Exercise instructions
Extract each line from the entries below that has the string "blue" in it.

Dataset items
•••••

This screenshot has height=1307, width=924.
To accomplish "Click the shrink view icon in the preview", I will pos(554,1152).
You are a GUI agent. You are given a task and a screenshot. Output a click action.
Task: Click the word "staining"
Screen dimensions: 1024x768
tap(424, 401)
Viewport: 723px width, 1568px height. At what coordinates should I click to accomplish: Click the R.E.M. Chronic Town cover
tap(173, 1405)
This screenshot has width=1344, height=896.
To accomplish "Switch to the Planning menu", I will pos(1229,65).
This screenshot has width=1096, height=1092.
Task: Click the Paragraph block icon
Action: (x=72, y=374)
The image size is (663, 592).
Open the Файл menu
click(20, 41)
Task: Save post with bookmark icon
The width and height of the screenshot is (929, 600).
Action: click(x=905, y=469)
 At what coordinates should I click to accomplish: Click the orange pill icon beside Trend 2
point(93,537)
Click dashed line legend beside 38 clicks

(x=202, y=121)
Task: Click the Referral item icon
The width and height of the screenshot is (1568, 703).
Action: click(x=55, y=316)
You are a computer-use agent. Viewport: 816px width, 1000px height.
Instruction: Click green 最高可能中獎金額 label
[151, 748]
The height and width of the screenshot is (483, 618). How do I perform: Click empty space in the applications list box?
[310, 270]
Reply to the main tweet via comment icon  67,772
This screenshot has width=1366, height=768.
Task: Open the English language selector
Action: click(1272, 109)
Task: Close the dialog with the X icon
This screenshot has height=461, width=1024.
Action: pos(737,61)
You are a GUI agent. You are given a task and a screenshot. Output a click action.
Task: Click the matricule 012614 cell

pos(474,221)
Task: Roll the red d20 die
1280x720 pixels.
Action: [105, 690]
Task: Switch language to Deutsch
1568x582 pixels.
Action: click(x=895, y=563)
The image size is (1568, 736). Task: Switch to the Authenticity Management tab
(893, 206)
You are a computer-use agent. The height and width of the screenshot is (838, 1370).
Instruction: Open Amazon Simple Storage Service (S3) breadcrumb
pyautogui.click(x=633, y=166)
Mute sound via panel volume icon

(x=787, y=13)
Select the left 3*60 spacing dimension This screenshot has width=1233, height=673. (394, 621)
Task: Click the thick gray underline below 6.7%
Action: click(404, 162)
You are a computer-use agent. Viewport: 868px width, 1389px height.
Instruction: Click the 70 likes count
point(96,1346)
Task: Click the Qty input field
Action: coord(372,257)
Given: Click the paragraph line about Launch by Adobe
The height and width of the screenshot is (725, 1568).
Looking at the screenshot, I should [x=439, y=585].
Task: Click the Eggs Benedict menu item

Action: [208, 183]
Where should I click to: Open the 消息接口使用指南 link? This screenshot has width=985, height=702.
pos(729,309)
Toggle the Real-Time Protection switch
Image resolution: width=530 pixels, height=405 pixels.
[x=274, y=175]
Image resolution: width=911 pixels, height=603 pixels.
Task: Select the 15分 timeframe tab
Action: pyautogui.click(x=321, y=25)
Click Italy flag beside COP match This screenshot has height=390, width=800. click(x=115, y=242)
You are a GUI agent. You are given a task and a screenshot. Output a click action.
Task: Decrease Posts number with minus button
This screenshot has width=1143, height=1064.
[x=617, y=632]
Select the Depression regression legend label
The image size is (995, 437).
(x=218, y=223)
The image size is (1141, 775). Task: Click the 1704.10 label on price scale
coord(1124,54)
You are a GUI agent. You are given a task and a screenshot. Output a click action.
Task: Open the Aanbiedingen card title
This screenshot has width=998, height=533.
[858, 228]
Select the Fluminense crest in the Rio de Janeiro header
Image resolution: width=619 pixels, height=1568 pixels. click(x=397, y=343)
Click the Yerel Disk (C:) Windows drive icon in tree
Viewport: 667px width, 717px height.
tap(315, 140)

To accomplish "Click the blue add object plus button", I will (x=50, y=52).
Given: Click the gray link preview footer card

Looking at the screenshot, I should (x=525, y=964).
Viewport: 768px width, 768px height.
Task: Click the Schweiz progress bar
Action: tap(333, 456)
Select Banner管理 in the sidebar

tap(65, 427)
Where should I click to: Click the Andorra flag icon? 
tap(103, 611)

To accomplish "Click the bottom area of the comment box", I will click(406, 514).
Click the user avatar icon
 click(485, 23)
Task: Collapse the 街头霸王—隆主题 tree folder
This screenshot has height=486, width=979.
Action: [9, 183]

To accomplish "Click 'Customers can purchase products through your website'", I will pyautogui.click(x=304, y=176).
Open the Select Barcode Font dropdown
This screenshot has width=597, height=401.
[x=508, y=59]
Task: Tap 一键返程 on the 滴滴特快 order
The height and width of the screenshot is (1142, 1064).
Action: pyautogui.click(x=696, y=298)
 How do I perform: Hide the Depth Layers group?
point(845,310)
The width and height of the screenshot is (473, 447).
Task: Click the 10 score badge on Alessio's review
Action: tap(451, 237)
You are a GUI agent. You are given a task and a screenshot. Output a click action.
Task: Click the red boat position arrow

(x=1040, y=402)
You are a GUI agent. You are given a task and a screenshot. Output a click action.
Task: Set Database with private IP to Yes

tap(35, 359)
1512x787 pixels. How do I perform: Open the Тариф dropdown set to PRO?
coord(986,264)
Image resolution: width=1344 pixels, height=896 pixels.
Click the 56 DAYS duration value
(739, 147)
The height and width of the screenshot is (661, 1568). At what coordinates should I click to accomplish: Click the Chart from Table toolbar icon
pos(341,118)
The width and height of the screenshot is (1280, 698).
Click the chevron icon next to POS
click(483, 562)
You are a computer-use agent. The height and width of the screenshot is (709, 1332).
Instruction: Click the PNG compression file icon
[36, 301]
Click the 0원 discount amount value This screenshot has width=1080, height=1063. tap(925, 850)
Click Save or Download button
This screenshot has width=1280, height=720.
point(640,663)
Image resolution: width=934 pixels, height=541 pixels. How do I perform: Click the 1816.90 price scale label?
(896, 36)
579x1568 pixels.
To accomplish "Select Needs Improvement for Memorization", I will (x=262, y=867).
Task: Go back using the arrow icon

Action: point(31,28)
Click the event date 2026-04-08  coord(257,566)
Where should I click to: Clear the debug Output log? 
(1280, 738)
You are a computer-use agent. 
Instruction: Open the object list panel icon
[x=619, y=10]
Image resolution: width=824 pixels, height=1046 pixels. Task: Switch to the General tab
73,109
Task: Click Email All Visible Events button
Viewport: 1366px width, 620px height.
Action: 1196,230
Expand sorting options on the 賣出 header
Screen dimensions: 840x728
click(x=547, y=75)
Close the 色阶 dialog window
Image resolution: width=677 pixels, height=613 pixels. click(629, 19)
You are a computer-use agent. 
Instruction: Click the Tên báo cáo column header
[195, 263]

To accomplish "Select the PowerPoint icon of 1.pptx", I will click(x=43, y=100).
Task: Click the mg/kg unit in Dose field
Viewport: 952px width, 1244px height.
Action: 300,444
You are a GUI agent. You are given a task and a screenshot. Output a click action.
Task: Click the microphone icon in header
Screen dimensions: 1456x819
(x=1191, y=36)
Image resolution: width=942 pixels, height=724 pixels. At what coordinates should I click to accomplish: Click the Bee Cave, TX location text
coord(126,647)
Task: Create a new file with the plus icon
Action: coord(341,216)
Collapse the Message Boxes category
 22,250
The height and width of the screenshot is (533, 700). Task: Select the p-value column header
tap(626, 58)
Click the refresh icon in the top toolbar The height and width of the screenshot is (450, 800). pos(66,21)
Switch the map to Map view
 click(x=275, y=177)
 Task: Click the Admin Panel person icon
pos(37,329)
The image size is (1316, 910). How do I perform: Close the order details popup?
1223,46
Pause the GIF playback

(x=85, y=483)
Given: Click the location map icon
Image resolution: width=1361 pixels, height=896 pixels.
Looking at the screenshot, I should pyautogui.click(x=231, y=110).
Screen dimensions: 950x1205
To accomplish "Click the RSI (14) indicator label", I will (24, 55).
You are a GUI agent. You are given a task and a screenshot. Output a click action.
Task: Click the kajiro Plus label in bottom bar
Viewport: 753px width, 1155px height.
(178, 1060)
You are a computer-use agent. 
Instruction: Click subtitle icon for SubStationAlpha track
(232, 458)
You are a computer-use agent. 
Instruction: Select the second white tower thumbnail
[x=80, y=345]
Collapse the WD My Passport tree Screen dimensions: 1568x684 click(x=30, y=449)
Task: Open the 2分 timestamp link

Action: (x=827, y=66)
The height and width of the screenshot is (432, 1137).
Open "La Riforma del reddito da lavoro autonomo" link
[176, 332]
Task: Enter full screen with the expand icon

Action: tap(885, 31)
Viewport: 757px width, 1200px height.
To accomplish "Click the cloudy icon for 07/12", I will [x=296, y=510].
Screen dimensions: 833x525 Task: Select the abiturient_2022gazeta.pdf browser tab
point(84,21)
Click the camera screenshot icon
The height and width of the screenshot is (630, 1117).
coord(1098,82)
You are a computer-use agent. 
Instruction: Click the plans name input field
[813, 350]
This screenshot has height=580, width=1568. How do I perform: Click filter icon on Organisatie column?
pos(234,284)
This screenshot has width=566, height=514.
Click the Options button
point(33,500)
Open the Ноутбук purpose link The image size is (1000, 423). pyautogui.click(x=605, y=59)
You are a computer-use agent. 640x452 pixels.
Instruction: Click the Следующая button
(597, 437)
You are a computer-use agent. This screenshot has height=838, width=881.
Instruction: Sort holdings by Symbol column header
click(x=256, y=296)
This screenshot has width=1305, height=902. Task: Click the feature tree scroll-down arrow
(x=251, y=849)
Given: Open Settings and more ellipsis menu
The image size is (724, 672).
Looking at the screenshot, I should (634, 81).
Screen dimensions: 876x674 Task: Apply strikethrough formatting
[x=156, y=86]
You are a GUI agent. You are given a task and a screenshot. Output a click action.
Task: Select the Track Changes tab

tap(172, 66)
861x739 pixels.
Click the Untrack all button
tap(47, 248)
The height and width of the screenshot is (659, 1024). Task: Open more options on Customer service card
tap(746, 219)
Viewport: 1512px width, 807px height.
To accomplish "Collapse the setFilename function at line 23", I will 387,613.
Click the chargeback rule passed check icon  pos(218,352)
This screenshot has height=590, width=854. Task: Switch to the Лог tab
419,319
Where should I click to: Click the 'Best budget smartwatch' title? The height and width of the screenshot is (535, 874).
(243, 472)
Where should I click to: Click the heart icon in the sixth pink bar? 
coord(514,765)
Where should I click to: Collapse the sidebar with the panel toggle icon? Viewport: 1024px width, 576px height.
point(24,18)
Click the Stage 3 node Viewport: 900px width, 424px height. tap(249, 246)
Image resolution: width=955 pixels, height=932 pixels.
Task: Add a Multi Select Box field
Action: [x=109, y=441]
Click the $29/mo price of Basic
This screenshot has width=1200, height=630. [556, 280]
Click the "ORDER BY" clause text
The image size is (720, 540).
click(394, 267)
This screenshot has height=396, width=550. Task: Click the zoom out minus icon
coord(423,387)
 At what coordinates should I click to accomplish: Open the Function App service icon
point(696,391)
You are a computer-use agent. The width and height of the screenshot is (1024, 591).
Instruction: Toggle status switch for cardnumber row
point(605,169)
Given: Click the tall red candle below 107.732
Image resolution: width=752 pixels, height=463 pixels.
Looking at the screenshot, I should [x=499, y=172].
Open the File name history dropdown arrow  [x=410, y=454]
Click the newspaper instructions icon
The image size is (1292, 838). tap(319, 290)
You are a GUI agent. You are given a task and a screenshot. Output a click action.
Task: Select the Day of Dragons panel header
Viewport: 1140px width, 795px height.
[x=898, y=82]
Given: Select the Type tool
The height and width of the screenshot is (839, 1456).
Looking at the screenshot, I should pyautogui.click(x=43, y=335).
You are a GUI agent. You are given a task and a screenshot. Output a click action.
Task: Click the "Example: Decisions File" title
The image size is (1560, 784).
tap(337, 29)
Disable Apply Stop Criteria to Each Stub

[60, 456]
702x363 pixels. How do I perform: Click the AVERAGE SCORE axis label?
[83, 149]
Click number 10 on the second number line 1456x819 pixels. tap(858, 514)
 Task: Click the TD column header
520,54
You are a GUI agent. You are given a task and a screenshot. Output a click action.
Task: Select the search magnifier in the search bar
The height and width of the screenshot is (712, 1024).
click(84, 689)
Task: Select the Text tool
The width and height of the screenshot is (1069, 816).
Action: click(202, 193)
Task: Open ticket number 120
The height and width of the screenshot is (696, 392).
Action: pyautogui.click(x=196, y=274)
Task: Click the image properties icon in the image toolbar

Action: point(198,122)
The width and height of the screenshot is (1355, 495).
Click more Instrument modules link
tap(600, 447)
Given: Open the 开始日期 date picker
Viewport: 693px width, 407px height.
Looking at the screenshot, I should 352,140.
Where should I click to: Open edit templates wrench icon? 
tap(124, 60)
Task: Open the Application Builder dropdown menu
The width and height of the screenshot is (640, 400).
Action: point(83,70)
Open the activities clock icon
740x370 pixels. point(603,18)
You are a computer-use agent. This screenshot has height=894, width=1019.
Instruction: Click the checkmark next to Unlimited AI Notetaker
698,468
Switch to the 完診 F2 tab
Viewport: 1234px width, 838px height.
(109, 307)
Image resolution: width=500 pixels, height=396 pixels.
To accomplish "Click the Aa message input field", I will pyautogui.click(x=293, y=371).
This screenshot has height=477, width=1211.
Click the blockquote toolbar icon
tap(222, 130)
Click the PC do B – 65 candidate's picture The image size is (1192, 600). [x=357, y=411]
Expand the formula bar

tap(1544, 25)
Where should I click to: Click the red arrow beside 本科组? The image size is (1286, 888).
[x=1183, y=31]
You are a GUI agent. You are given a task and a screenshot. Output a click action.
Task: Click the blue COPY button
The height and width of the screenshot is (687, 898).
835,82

•••••

Answer space
To accomplish "Click the blue add object plus button", I will (x=50, y=52).
Task: Click the blue COPY button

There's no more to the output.